Una misura che vede la ferma opposizione della Germania ma anche della Francia.
La fermezza del Commissionario Fischer Boel su questo punto sembra svanire a poco a poco.
Recentemente ha infatti dichiarato che “molti Paesi Ue sono per il mantenimento di questa pratica, speriamo di poterla contenere nei gradi, in quel caso risparmieremo soldi e più mercato per i vini di qualità.” Negli ultimissimi giorni ha quindi avanzato l’ipotesi di consentire ai piccoli produttori di continuare a utilizzare il saccarosio.
Un progressiva retromarcia che non rassicura certo i viticoltori italiani, né il Ministro De Castro che ha dichiarato “spero che Mariann Fischer Boel continui questa battaglia straordinaria, perché è ridicolo che l'Australia e gli Usa, i quali non utilizzano zucchero, accusino l'Europa di non far vini di qualità per il fatto di utilizzarlo”.

Incerta anche la questione dell’abolizione dei diritti di reimpianto che potrebbe venire slittata al 2014, anche se è ormai chiaro che la prossima Ocm intende liberalizzare gli impianto. Un obiettivo irrinunciabile per Bruxelles.
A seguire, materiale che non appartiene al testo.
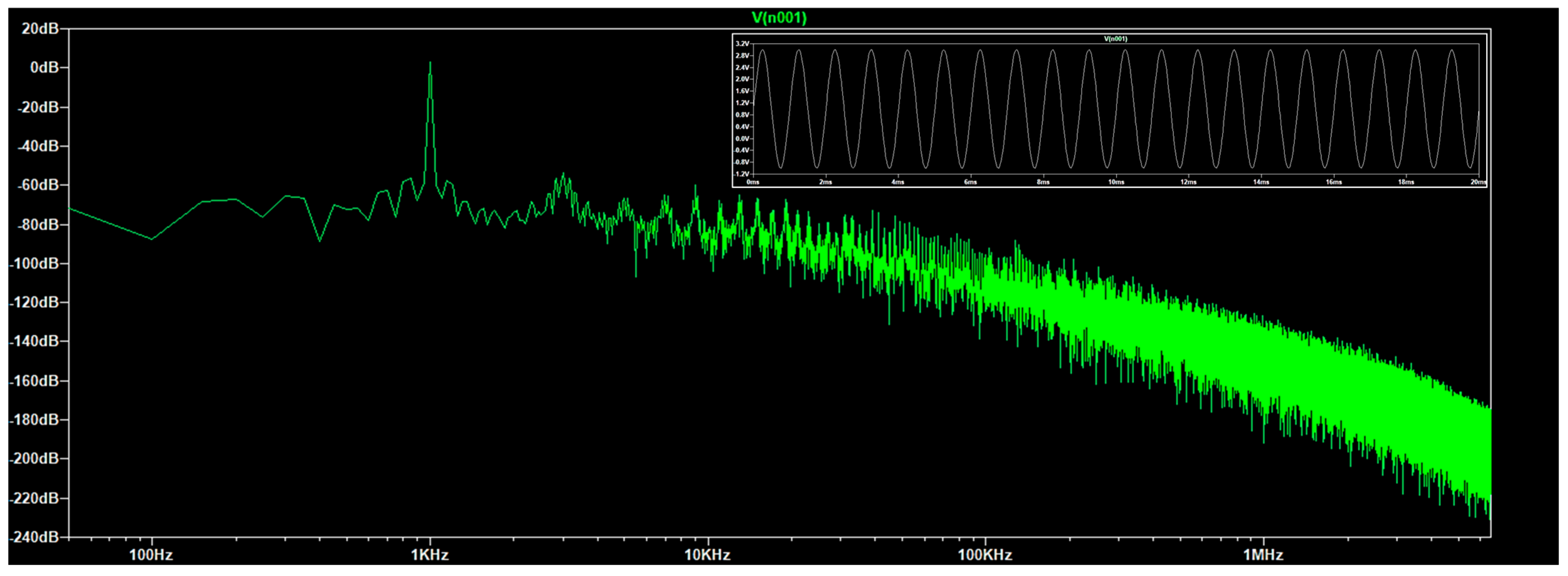Click the 0ms label on inset time axis
Screen dimensions: 1568x576
pyautogui.click(x=753, y=182)
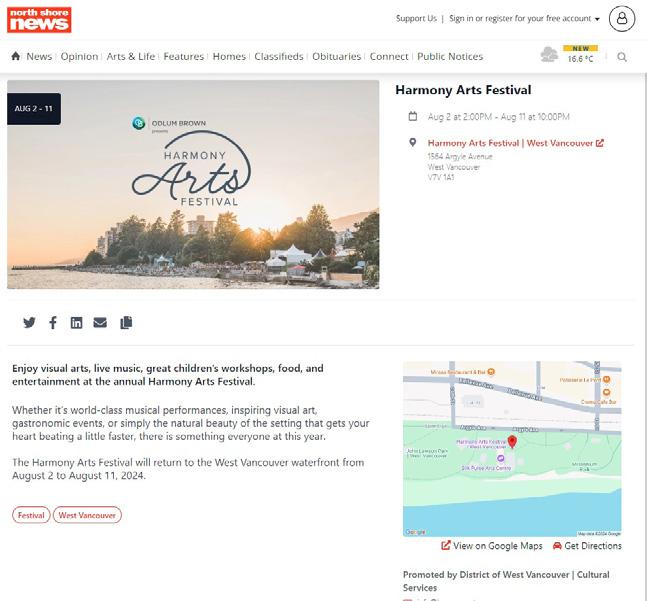Open Harmony Arts Festival West Vancouver link
647x601 pixels.
[515, 143]
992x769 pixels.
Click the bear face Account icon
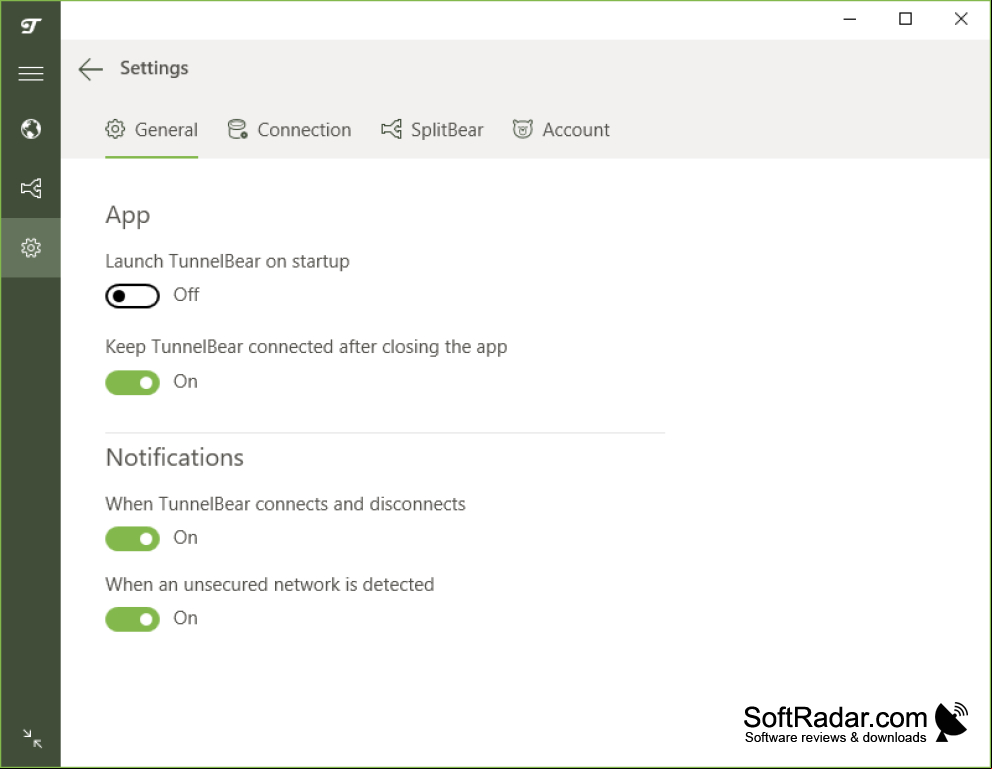(523, 129)
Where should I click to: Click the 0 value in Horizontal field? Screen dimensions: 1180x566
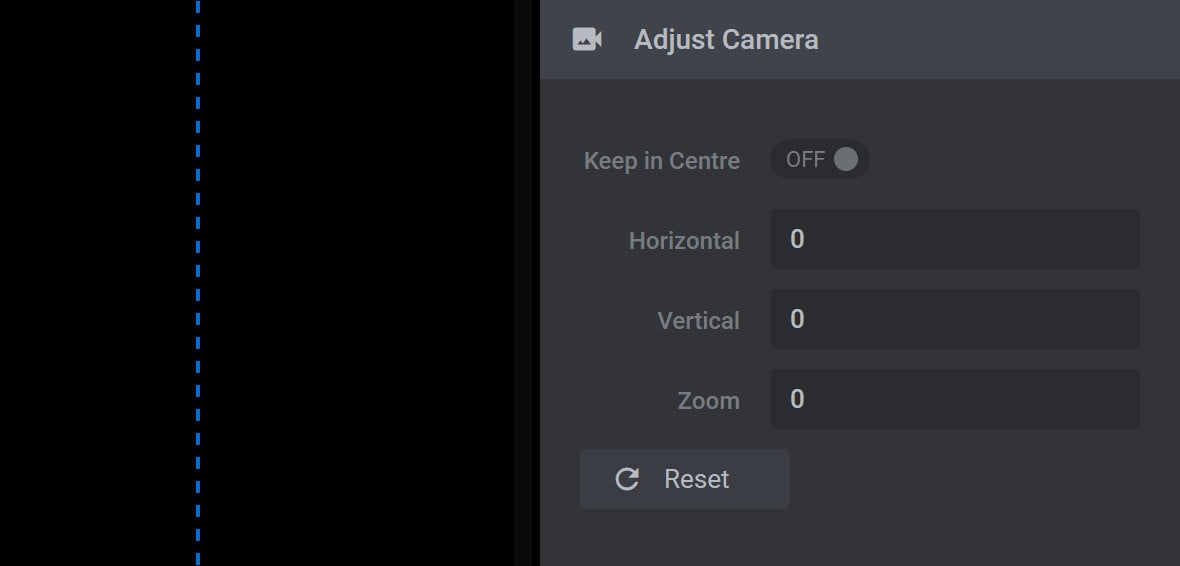point(797,239)
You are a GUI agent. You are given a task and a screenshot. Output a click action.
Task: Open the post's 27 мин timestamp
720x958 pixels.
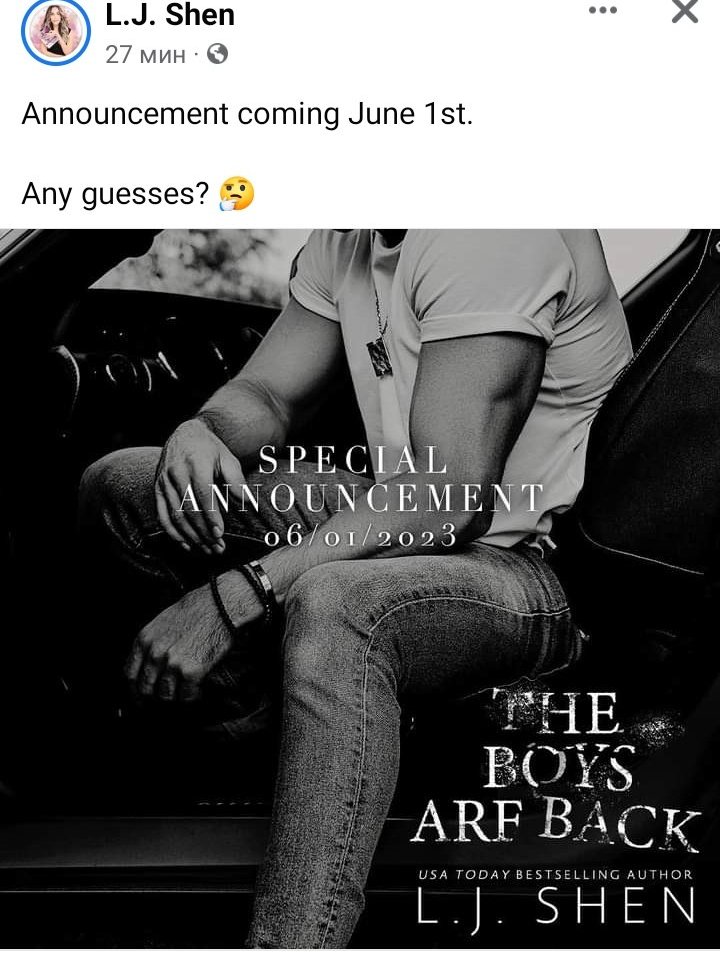click(145, 54)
Assicurazioni, infine, per i produttori italiani da Aldo Longo, Direttore Affari Internazionali, D.G. Agricoltura, commissione Europea, nell'ambito di una tavola rotonda promossa a Firenze dall'Accademia dei Georgofili e dall'Accademia Italiana della Vite e del Vino.
“I produttori di vino italiani potranno continuare ad utilizzare e a scrivere sulle etichette delle bottiglie le denominazioni Doc e Docg”. La dichiarazione di Longo pone fine al timore che la nuova riforma del mercato vitivinicolo comunitario consentisse ai produttori italiani di utilizzare da ora in poi solo l'indicazione vini Igp e vini Dop.

C’è invece intesa sulla chiusura del negoziato che dovrebbe avvenire entro la fine dell’anno.
“Un accordo politico sulla riforma dell'ocm vino dovrebbe essere raggiunto in dicembre” ha detto la Fischer Boel.

“Sulla data ultima, ovvero la fine dell’anno, potete stare tranquilli – ha assicurato il Presidente di turno Ue, il portoghese Jaime Silva – dopo 18 mesi di discussioni dobbiamo assumerci la responsabilità politica nei confronti dei produttori vitivinicoli di dar loro uno scenario di certezza.”

“Stiamo lavorando per anticipare i tempi dell'accordo - ha confermto anche il Ministro De Castro - in quanto non pensiamo sia utile far coincidere la conclusione del negoziato del vino con l'avvio delle trattative sul bilancio di salute della Pac”.